As part of the Sale Agreement IDT has agreed to give 5 % of the equity of the new Winstar operations to a group of creditors of Winstar during the Bankruptcy. IDT Corporation will retain the remaining 95 % of the equity.
IDT is a leading facilities-based, multinational carrier that provides a broad range of telecommunications services to its retail and wholesale customers worldwide.
Through its own national telecommunications backbone and fiber optic network infrastructure, IDT provides its customers with integrated and competitively priced international and domestic long distance telephony and prepaid calling cards. IDT Ventures is the IDT subsidiary responsible for the Company’s initiatives outside of its core telecom business. Through its IDT Investments subsidiary, IDT has equity interests in several telecom and Internet-related companies.
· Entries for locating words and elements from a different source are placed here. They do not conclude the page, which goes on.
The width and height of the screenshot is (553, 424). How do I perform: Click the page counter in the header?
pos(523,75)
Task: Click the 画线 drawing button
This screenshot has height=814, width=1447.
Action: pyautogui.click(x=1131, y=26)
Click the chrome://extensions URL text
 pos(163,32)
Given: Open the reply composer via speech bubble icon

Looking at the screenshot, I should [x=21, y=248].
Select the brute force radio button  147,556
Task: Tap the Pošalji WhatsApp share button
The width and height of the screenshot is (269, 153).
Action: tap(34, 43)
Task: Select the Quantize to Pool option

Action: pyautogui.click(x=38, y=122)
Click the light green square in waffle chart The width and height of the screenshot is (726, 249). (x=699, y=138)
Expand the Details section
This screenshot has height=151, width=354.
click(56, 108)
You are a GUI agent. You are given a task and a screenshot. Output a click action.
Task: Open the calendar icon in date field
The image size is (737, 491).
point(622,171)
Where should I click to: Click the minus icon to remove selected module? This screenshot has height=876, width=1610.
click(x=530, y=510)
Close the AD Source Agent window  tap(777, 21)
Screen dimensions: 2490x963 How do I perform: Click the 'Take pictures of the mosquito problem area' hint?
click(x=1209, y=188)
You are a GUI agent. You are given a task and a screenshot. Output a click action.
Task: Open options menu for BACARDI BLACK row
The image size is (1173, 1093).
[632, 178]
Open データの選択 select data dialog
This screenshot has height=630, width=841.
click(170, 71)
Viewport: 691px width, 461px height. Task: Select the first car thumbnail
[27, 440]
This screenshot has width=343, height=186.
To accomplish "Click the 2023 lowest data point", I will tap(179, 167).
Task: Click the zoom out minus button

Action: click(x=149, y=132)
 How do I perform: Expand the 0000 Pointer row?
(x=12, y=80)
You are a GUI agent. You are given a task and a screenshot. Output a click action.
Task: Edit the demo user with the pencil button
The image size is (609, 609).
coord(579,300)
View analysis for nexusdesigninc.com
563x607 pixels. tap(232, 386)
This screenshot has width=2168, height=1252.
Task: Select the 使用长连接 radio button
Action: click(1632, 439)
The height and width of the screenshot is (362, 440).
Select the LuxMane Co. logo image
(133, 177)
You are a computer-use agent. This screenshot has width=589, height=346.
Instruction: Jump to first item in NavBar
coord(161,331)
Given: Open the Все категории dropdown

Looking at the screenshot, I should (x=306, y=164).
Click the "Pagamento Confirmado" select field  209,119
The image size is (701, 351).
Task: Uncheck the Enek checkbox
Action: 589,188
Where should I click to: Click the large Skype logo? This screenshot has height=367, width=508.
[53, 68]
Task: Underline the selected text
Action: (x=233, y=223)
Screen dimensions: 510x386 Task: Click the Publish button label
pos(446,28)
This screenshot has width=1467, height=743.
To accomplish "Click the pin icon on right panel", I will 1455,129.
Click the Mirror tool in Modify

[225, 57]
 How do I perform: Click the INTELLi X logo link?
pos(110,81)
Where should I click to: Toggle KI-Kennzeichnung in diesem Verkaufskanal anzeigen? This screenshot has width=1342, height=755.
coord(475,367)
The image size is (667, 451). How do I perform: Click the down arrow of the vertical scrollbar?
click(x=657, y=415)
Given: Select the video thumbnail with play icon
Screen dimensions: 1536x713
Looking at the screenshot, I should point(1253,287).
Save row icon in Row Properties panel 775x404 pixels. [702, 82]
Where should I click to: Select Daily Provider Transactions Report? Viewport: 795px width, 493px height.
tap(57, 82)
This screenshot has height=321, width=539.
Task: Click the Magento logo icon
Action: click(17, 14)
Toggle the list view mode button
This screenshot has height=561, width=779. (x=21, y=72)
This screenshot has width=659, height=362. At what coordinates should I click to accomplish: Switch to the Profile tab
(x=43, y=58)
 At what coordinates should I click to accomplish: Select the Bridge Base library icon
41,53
Except for historical information, all of the expectations and assumptions contained in the foregoing are forward-looking statements, within the meaning of Section 27A of the Securities Act of 1933 and the Securities Exchange Act of 1934, involving risks and uncertainties. These statements refer to our plans to implement our growth strategy, improve our financial performance, expand our infrastructure, develop new products and services, expand our customer base and enter international markets. The forward-looking statements also include our expectations concerning factors affecting the markets for our products, including the demand for long distance telecommunications, and Internet access services. These forward-looking statements are subject to risks and uncertainties that could cause actual results to differ materially from the results that we anticipate. These risks and uncertainties include, but are not limited to , those risks discussed in this release. In addition to the factors specifically noted in the forward-looking statements, other important factors that could result in those differences include (a) general economic conditions in the telecommunications and Internet markets, including inflation, recession, interest rates, and other economic factors; (b) casualty to or other disruption of our facilities and operations; (c) those discussed in our Annual Report on Form 10-K for the period ended July 31, 2001; and (d) other factors that generally affect the business of telecommunications, Internet and other communications companies. We assume no obligation to update these forward-looking statements or to update the reasons actual results could differ materially from the results anticipated in the forward-looking statements.